How to be patriotic in these trying times
What so proudly we hailed at the twilight’s last gleaming;
Whose broad stripes and bright stars, through the perilous fight,
O’er the ramparts we watched were so gallantly streaming?”
That is the first verse of the USA national anthem and Beyonce Knowles had to perform this song during President Obama’s second term inauguration. Perform, may not be the right verb in this case because it is alleged that America’s sweetheart actually mimed it ala Milli Vanilli. Obviously and I use that word on purpose, a lot of Americans were offended as soon as they found out and one can imagine the level of exasperation by the Yanks. This was not a Ras Dumisane incident at all; this was gross saber rattling and it had very little to do with her skin color or that of Hussein Obama. Americans were angry because symbols of National identity are sacred to them. From the Star spangled banner to the National anthem and their “founding fathers”. The Yanks have found unwavering unity in their National symbols in both proud and typically arrogant moments. Be it justified or Nazi like, National pride for Americans transcends their political identity; most believe that their constitution was crafted in their forefather’s blood.
Why then is this not the same for South Africa? Why does it take a radio personality’s solo protest on a freeway to get a blue chip company to remove the South African flag form elephant’s backsides? Furthermore, why would that company display or exhibit the flag in that dishonorable manner on a National road. The answer may lie in the fact that Mzansi is only 19 years old and cannot be at same level of patriotism as the USA. Perhaps it could be that this beautiful country of ours is so polarized that patriotism is out of the question at least for now. We could point to a lot of things but the fact remains that there is very little patriotic display in South Africa – Bafana Bafana’s performance can be blamed too and let’s not forget the lilywhite cricket and rugby National squads.
With all these challenges in Mzansi, how do we then assume an unassailable stance that depicts us as unwavering and proud patriots? Is it possible to see on National television, our flag flying high, caressing the winds with rhythmic waves followed by every National team and supporter singing the national anthem with heads held high and vocal cords crystal clear? I certainly have not seen that at all! Even when we won AFCON and the World Rugby Cup in the nineties, there was no patriotism at all. Fresh and creative as it was, the masses during those historic wins were singing the parts they identified with – Nkosi sikelela.. for blacks and Die stem for whites. It may have even been Madiba’s presence that was being cheered at and exaggerated and manipulated by TV cameras, but patriotism it was not.
Patriotism is described as “devoted love, support and defense of one’s county”. Now, that reads great in black and white but have you felt it and if not why? Can you and I, who experienced apartheid and according to Padi Lehohla, still do not control nearly half of the wealth in South Africa, truly be patriotic?

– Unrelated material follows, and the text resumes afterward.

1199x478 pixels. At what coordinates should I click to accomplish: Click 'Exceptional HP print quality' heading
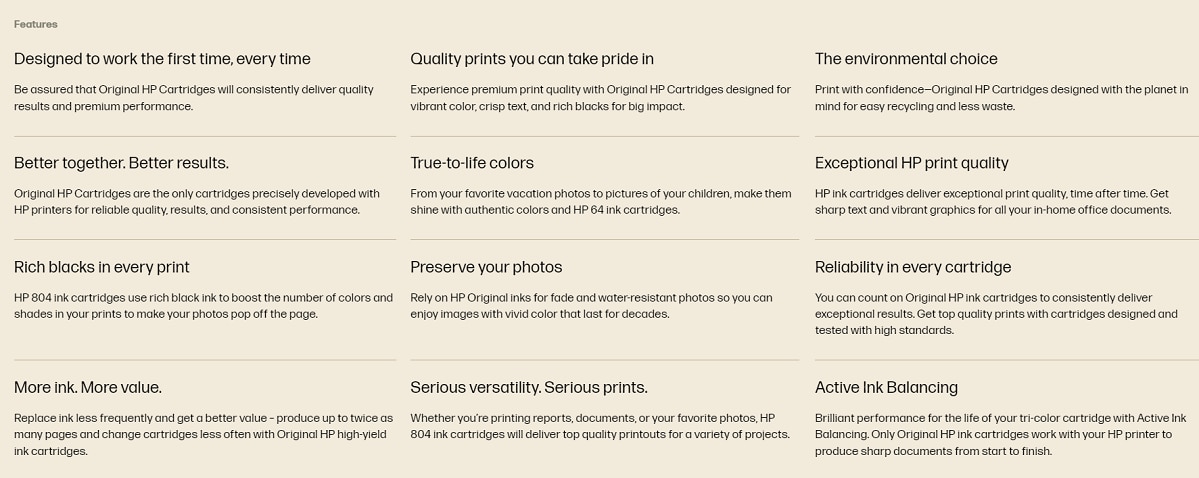pyautogui.click(x=911, y=163)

I would argue that it would be tough for anyone who is not a “born free” to be patriotic; it would actually take the most optimistic and well-fed South African, born of an unheard of mix of white, colored, Indian parents who speak all eleven languages and accepts and understands the differences in ideology and policy between the DA and the ANC. Reconciliation and was a forced farce for you and I – listen to talk Radio and read the Citizen news paper letters section and you’ll know where I’m coming from – so the only option we have is our children; the “Born frees”. We each need to take charge and teach our children the History we have actually lived. We need to foster patriotism with our children through the stories of the likes of Solomon Mahlangu, Zeph Mothopeng, Jeff Masemola, Sharlote Maxeke, Winnie Mandela, etc. at a practical level, this is what I will do; I pledge that I will seek to find South African flags and start hoisting them at my previous schools. I pledge to also get laminated copies of the National Anthem and distribute them at said schools. I pledge that I will convince my friends, family and colleagues to do the same. When all this is said and done, I pledge to carry on and accurately tell stories of fallen heroes, those men and women who fought with purpose to depose a corrupt and brutal system that not only destroyed this country but demoralized all black people.
I pledge to tell and illustrate stories of selfless revolutionaries like Steve Biko, Griffiths Mxenge; accidental martyrs like Emma Sathekge, Stompie and Hector Petersen to my children with vigor and pride because had it not been for these revolutionaries, they would not have been born free. After I have done all that, I will tell my children that even though there was a heartfelt apology, it was not de Klerk and the National Party that ended apartheid; the winds of change and the blood and sweat of past heroes delivered South Africa to its people. It is not ANC politics that should evoke pride in National symbols but the hope that there will be more Bikos in their ranks to take the baton and turn this country into a giant in all endeavors.